Select the Correct Resource Type, Size, and Number - Cost Optimization Pillar

Select the Correct Resource Type, Size, and Number

By selecting the best resource type, size, and number of resources, you meet the technical requirements with the lowest cost resource. Right-sizing activities takes into account all of the resources of a workload, all of the attributes of each individual resource, and the effort involved in the right-sizing operation. Right-sizing can be an iterative process, triggered by changes in usage patterns and external factors, such as AWS price drops or new AWS resource types. Right-sizing can also be one-off if the cost of the effort to right-size, outweighs the potential savings over the life of the workload.

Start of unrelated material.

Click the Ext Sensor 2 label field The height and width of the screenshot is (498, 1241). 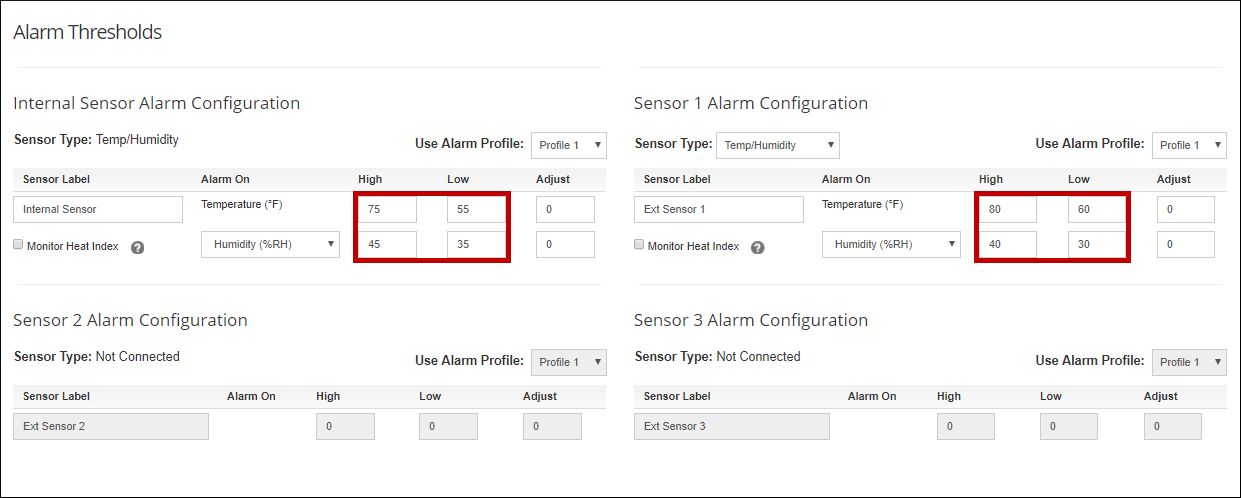[x=111, y=426]
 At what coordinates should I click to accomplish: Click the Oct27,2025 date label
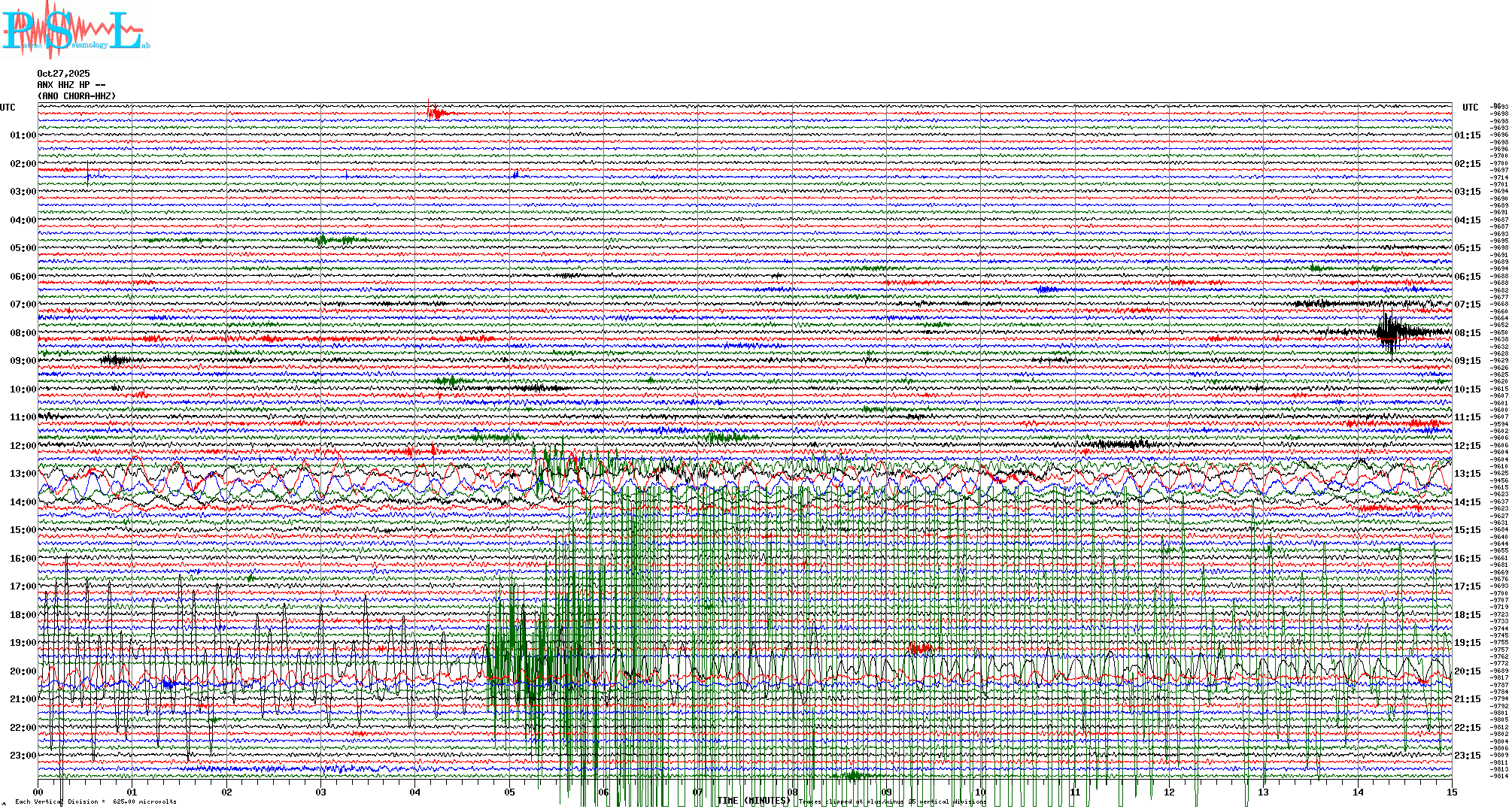[63, 74]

In AWS, there are a number of different approaches:

  • Perform cost modeling

  • Select size based on metrics or data

  • Select size automatically (based on metrics)

Cost Modeling: Perform cost modeling for your workload and each of its components to understand the balance between resources, and find the correct size for each resource in the workload, given a specific level of performance. Perform benchmark activities for the workload under different predicted loads and compare the costs. The modeling effort should reflect potential benefit; for example, time spent is proportional to component cost or predicted saving. For best practices, refer to the Review section of the Performance Efficiency Pillar of the AWS Well-Architected Framework whitepaper.

AWS Compute Optimizer can assist with cost modeling for running workloads. It provides right-sizing recommendations for compute resources based on historical usage. This is the ideal data source for compute resources because it is a free service, and it utilizes machine learning to make multiple recommendations depending on levels of risk. You can also use Amazon CloudWatch and CloudWatch Logs with custom logs as data sources for right sizing operations for other services and workload components.

The following are recommendations for cost modeling data and metrics:

  • The monitoring must accurately reflect the end-user experience. Select the correct granularity for the time period and thoughtfully choose the maximum or 99th percentile instead of the average.

  • Select the correct granularity for the time period of analysis that is required to cover any workload cycles. For example, if a two-week analysis is performed, you might be overlooking a monthly cycle of high utilization, which could lead to under-provisioning.

Metrics or data-based selection: Select resource size or type based on workload and resource characteristics; for example, compute, memory, throughput, or write intensive. This selection is typically made using cost modeling, a previous version of the workload (such as an on-premises version), using documentation, or using other sources of information about the workload (whitepapers, published solutions).

Automatic selection based on metrics: Create a feedback loop within the workload that uses active metrics from the running workload to make changes to that workload. You can use a managed service, such as AWS Auto Scaling, which you configure to perform the right sizing operations for you. AWS also provides APIs, SDKs, and features that allow resources to be modified with minimal effort. You can program a workload to stop-and-start an EC2 instance to allow a change of instance size or instance type. This provides the benefits of right-sizing while removing almost all the operational cost required to make the change.

Some AWS services have built in automatic type or size selection, such as S3 Intelligent-Tiering. S3 Intelligent-Tiering automatically moves your data between two access tiers: frequent access and infrequent access, based on your usage patterns.